Bu yatırım taahhütleri kâğıt üzerinde iyi görünüyor ki muhtemelen amaçları da bu. Ancak el sıkışarak varılan bu anlaşmaların Amerikalı işçiler ve yatırımcılar için yeni istihdam ve kâr yaratması pek olası değil.

En iyi ihtimalle, planlanmış yatırımlar ile geleceğe dönük hedefleri, yıpratıcı gümrük vergilerinden kaçınmak için verilmiş bir rüşvetin içinde harmanlıyorlar.

En kötü ihtimalle ise sermayenin devasa ve verimsiz bir yeniden tahsisini ve Amerikan devlet kapitalizmine doğru atılmış eşi benzeri görülmemiş bir adımı temsil ediyorlar.

Bu yatırım taahhütlerinin Trump için cazibesini anlamak kolay: Bunlar, başkanı kendisine biçtiği "baş müzakereci" rolüne yerleştiren, kolayca ölçülebilir zaferler.

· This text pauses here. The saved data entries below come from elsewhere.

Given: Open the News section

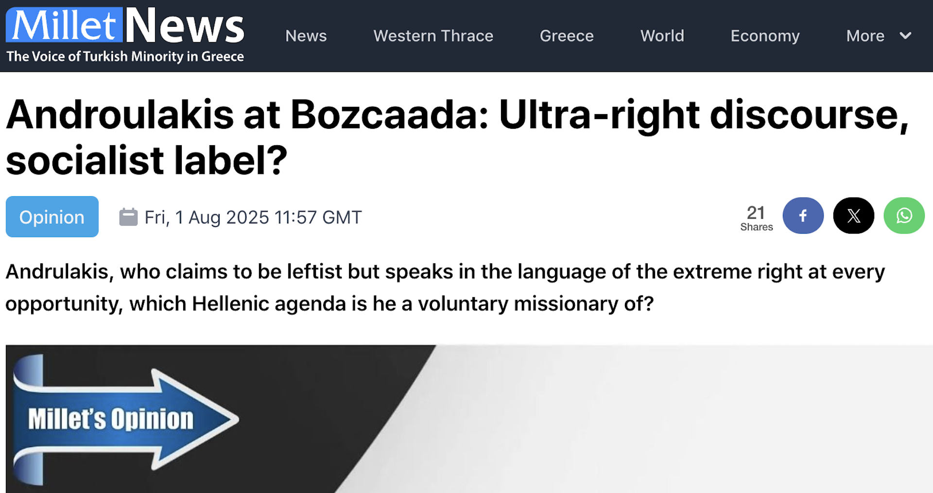Looking at the screenshot, I should [x=306, y=35].
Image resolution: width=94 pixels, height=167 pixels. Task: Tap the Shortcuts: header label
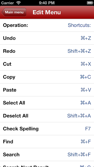(79, 25)
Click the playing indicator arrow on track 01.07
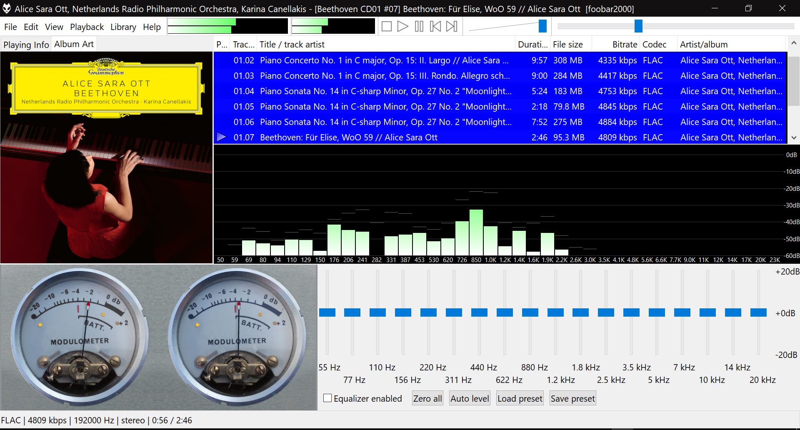800x430 pixels. [x=221, y=137]
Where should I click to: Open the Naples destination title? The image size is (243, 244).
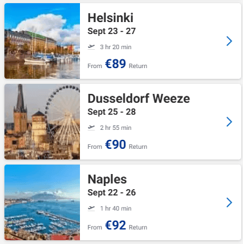[x=107, y=179]
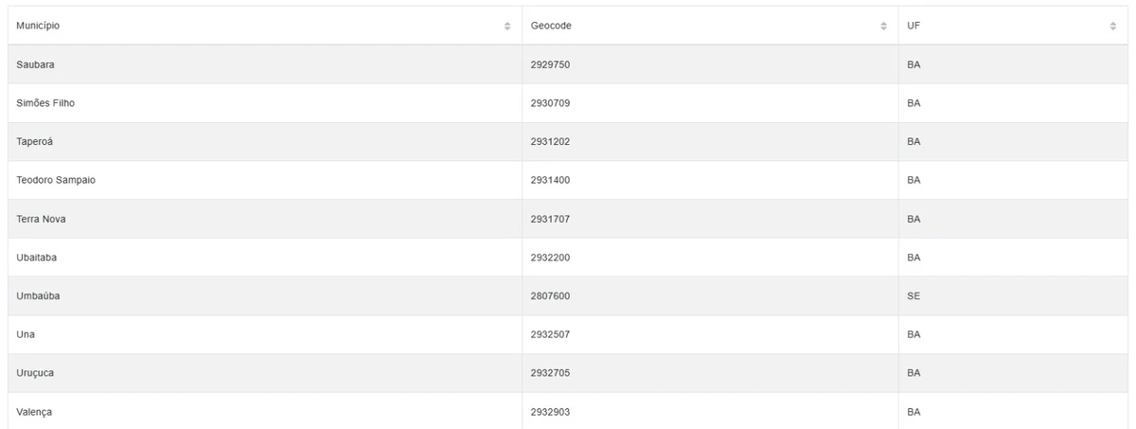Select the Saubara row
Viewport: 1136px width, 429px height.
pyautogui.click(x=567, y=64)
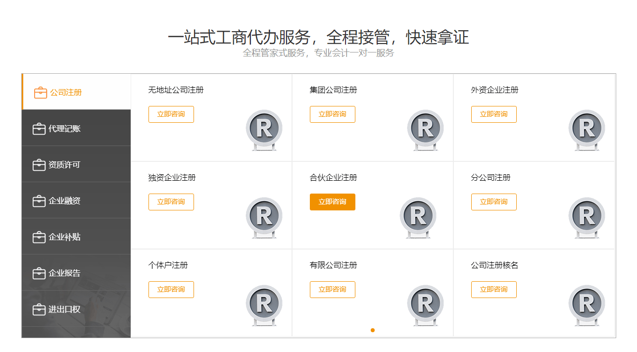Select the pagination dot below the service grid
Screen dimensions: 637x352
coord(373,330)

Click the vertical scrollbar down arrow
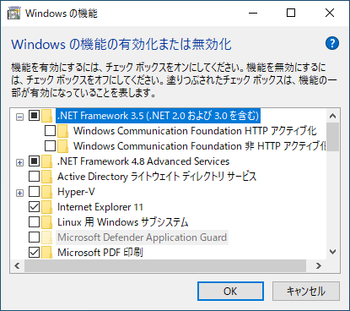click(333, 252)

Hatta Beyaz Saray'ın tamamı, "Trump Etkisi" olarak adlandırdığı, Trump'ın "Önce Amerika ekonomi politikalarına" atfettiği çeşitli yatırımları listelemeye adanmış bir internet sitesi bile var.

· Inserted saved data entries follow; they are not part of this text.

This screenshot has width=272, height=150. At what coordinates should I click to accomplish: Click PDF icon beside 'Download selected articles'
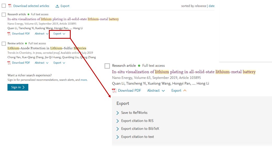(x=10, y=6)
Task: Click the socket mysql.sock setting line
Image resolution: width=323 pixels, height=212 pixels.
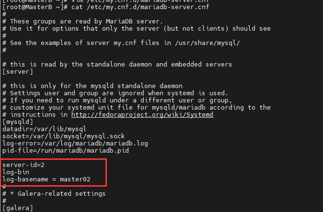Action: coord(63,136)
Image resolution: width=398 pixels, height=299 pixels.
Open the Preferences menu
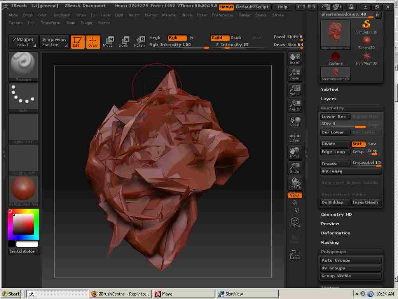click(x=222, y=15)
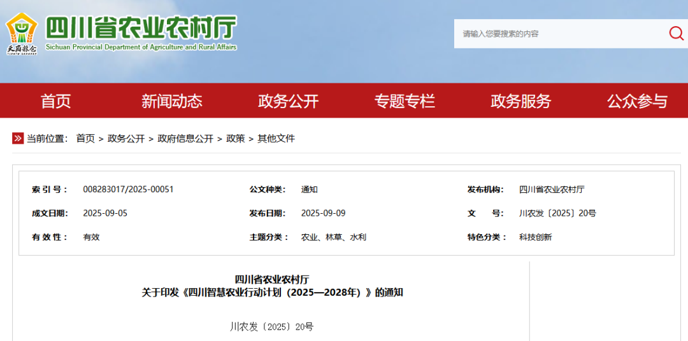Viewport: 688px width, 341px height.
Task: Click the index number 008283017/2025-00051
Action: [128, 190]
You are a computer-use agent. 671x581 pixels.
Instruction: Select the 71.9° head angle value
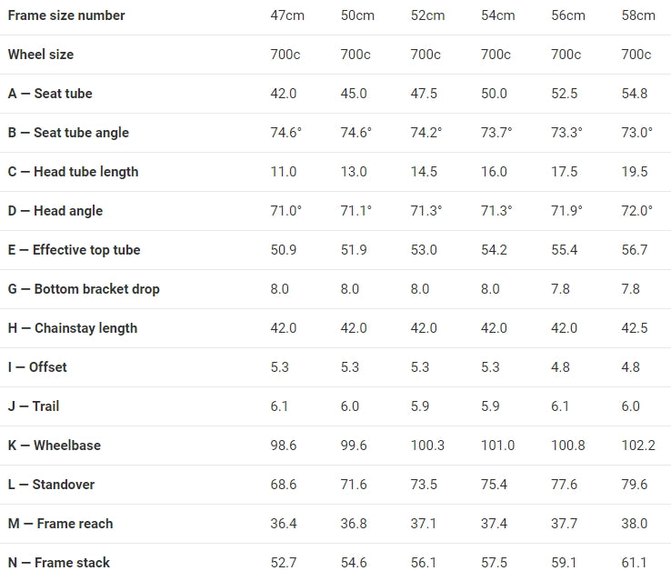[566, 211]
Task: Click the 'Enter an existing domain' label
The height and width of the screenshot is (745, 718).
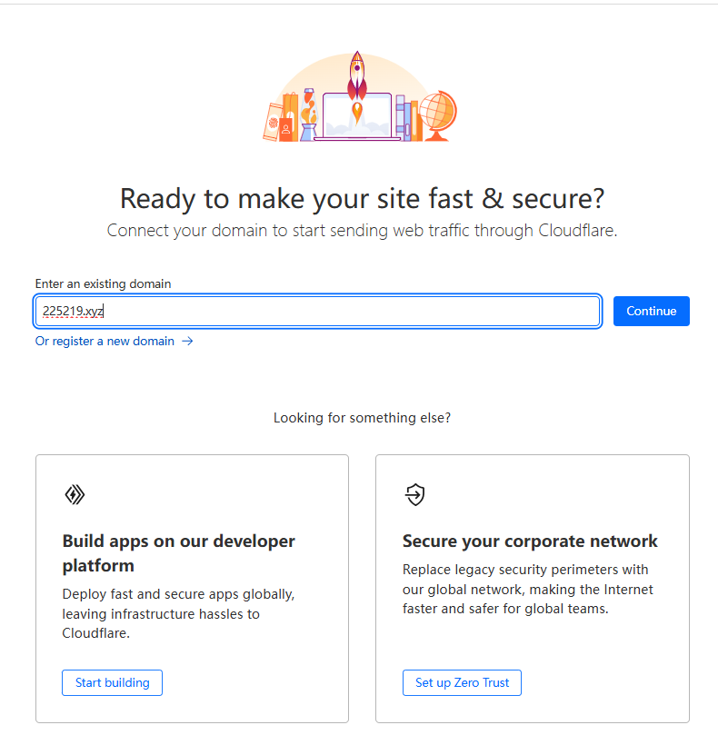Action: [103, 283]
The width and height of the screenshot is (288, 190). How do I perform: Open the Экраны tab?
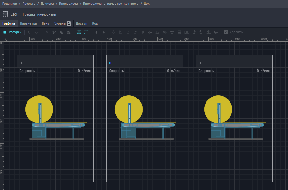click(x=60, y=24)
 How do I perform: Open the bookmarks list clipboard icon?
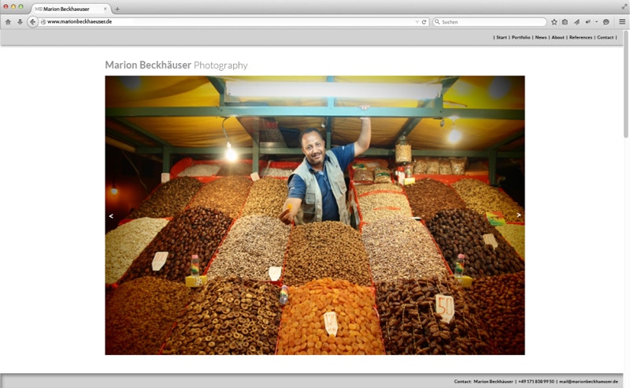(565, 22)
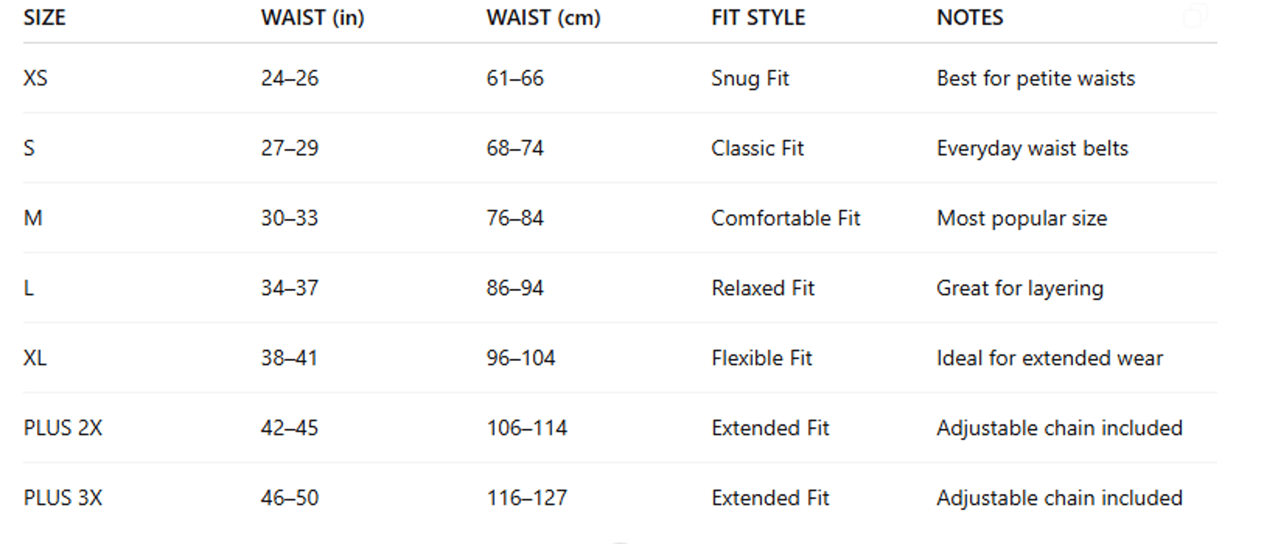The image size is (1264, 544).
Task: Click the 96–104 waist centimeters cell
Action: (x=521, y=358)
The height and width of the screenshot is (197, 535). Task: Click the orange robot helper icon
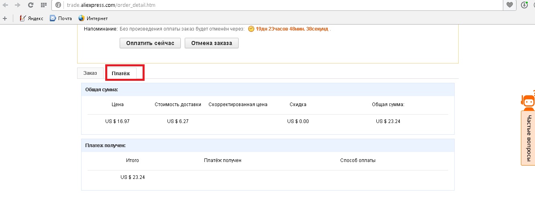coord(528,101)
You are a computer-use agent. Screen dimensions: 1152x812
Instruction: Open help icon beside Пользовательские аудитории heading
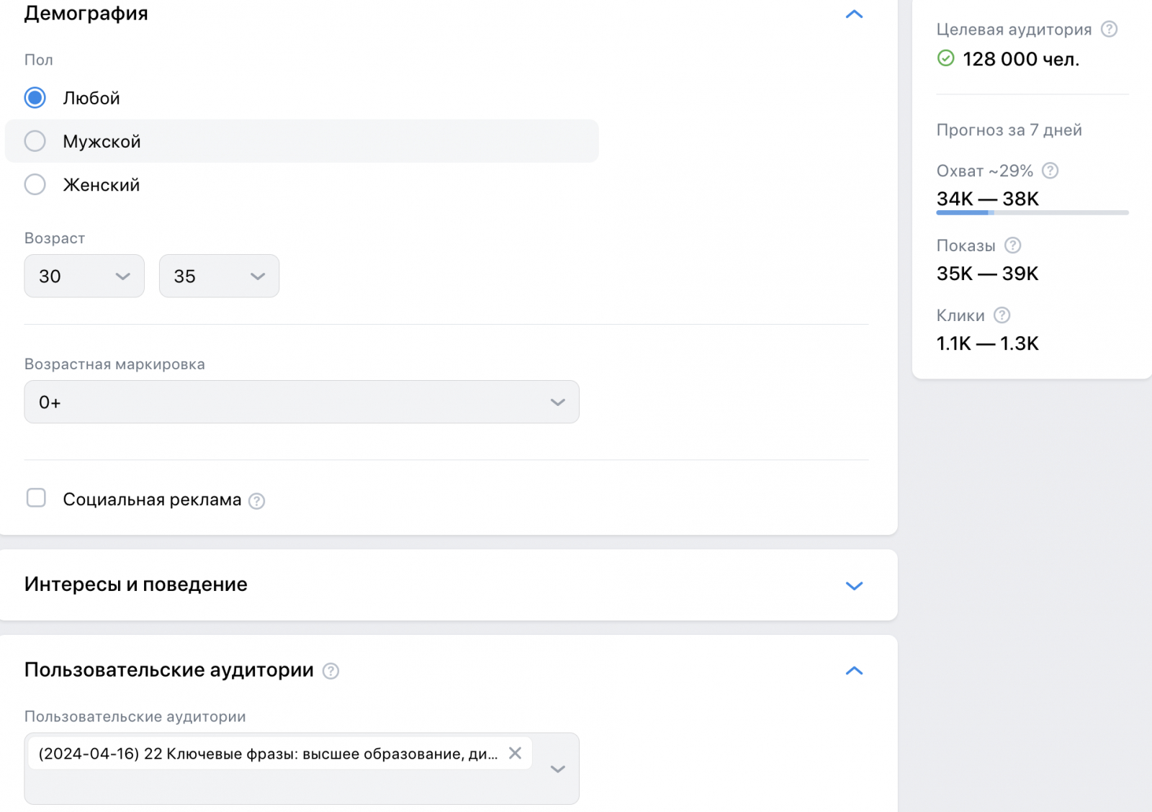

Dış yatırım iyi bir şey ve Amerika'nın bu alandaki rakipsiz çekim gücü, on yıllardır önemli bir rekabet avantajı olmuştur. Fakat bu ticaret anlaşmalarındaki yatırım taahhütleri neredeyse kesinlikle hayal ürünü.

2021'den 2023'e kadar ABD'ye yapılan toplam doğrudan yabancı yatırım tutarı 1 trilyon doların biraz üzerindeydi.

Japonya, Güney Kore ve Avrupa Birliği gibi büyük ortakların bile, Trump'ın ikinci döneminin geri kalanında bu rakamın üzerine yüzde 150 daha ek yatırım yapabileceği fikri, neredeyse kesinlikle bir hayal.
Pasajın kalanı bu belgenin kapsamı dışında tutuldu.